第三話:そこにある本音

 声に釣られて顔をそっちに向けると、商店街の方から、笑顔で手を振りながら小走りに近間さんがやって来た。


「遠見君、おっはよー!」

「おはよう」

「待ち合わせ時間より二十分も前じゃん。随分早くない?」

「それを言ったら近間さんだって」

「そりゃー、あたしは昨日から楽しみにしてたしねー」


 俺の質問に笑顔を崩さない彼女。

 学校で見せる普段通りの快活さ。楽しみにしていたかまではわからないけど、俺相手でも楽しそうに話してくれているってだけで、内心ほっとしてる。


 ただ……。

 同時に目に入る彼女の格好を見て、やっぱりどこか世界が違うなって感じていた。


 前につばのある野球帽のような帽子。その下から後ろで縛った髪が流されている。

 胸にセンスを感じるロゴがあしらわれたスウェットに、小さく可愛らしいポシェットを、ショルダーストラップで肩から斜めに掛けている。

 素足を大胆に晒したデニムのショートパンツ。

 そんな快活そうな服装に似合うスニーカー。


 素直な感想を言うなら、もうそれはすごく似合ってる。

 勿論、普通の女子高生でも似合うとは思うんだけど、ギャルっぽい彼女が着ると、それがより際立つっていうのかな。

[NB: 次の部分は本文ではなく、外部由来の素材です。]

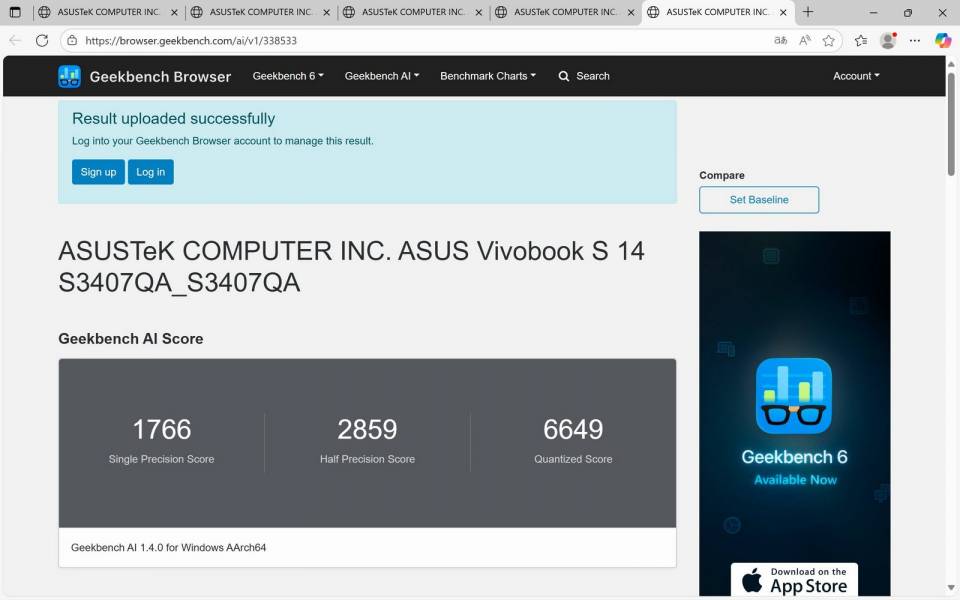Click the view site information lock icon
Screen dimensions: 960x600
coord(74,41)
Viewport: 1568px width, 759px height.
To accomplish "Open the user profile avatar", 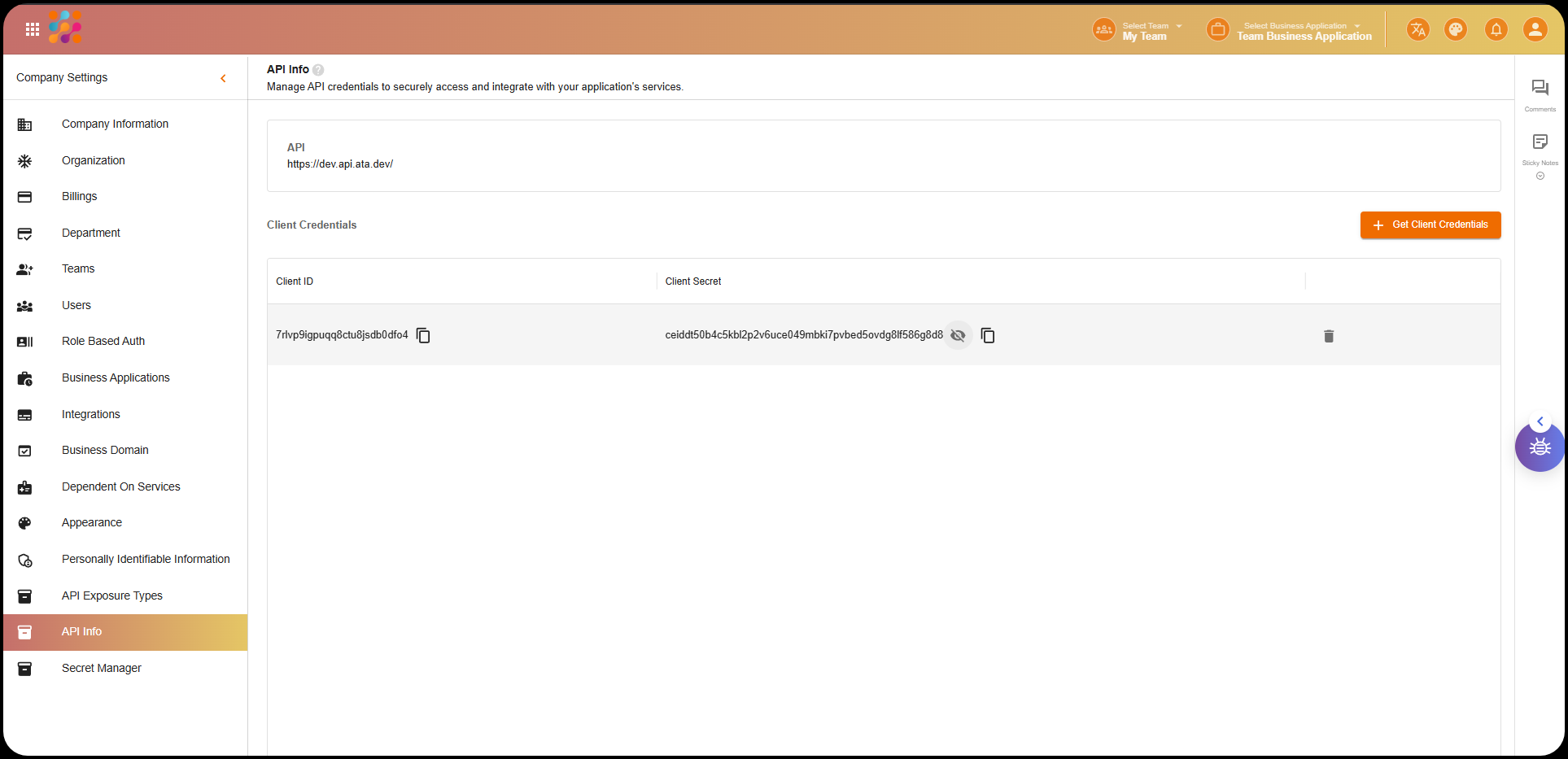I will pos(1535,30).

 ただ、同時にあまりじっと近間さんを見ちゃいけない気持ちにもなった。

 いや、その……ショルダーストラップが、丁度胸の間を通ってて、少し強調されちゃっててさ……。


 学校で制服を着ている時も、それなりに胸があるのはわかってた。

 けど、こうやって強く意識させられちゃうと流石に俺も気恥ずかしいし、彼女に変な目で見られるのも嫌でさ。

 近間さんだって、そういう目で見られたいわけじゃないだろうし……。


「ん? どうかした?」


 少し目線を逸らしただけなんだけど、目ざとくそれに気づいた彼女が、俺の視線に入るかのようにこっちを覗き込んでくる……って、近い近い!


「あ、いや、その。服装、似合ってるなって」


 顔が熱くなるのを感じつつ、ちらちらと彼女を見ながらぼそぼそと答えると、一瞬「えっ?」って驚いた後、すぐ嬉しそうな顔をした。

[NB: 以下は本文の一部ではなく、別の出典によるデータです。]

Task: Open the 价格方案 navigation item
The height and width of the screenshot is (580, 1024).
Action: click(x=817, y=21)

「ありがと。バッチリキメてきた甲斐あったっしょ。でも、遠見君ってやっぱいいよねー」

「え? そ、そう?」

「うん。あたしの事、こうやってちゃんと褒めてくれるしさー」

「え? それくらい、他の男子もしてくれない?」

「まあね。でもー、大体みんな言い方が軽いんだよねー。とりあえず褒めておけば、あたしが喜んでこっちを気にかけるんじゃ? って魂胆が見え見えでさー」


 思い当たる節があったのか。

 視線を逸し少しむくれた彼女だったけど、すぐにまた俺に顔を向け笑顔になる。


「でも遠見君って、照れながらもちゃんと言葉にしてくれるじゃん? それってちゃんと本気で言ってくれたんだって分かるし、言われたこっちも気分上アガるって訳」


 そういってウィンクしてくる彼女に、俺はまたもドギマギしながら頬を掻く。


 正直、こういうギャルっぽい押しは得意じゃない。

 だけど近間さんのそれは、ギャルらしさもあるけど気遣いもあって、凄く嫌って感じはしないんだよね。

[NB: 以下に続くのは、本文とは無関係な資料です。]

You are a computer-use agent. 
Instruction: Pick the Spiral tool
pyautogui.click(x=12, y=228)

 まあ、その距離感にはドキドキさせられまくってて、それはちょっと困ってるけど……。


「そ、そっか。でも、本当に似合ってると思うよ」

「にひひっ。ありがと!」


 恥ずかしさに負けないよう、中指で眼鏡を直し何とか笑顔を作ると、近間さんはにこにこしたまま俺の隣に立った。


「さて。今日は何しよっか?」


 こっちを見ながらそう尋ねられた瞬間、俺はまたも戸惑ってしまう。 


「あれ? 近間さんしたい事が色々あるんじゃなかったっけ?」

「うん。色々あるよ。でも、遠見君が乗り気じゃない事もあるかもしれないしさー。だからー、まずは何したいか聞こうと思って」

「そっか……」


 実の所、何かを考えてたかって言ったら、そんな事はまったくない。

 今日会おうと言ってきたのは彼女だったし、正直任せる気満々だったのはここだけの話。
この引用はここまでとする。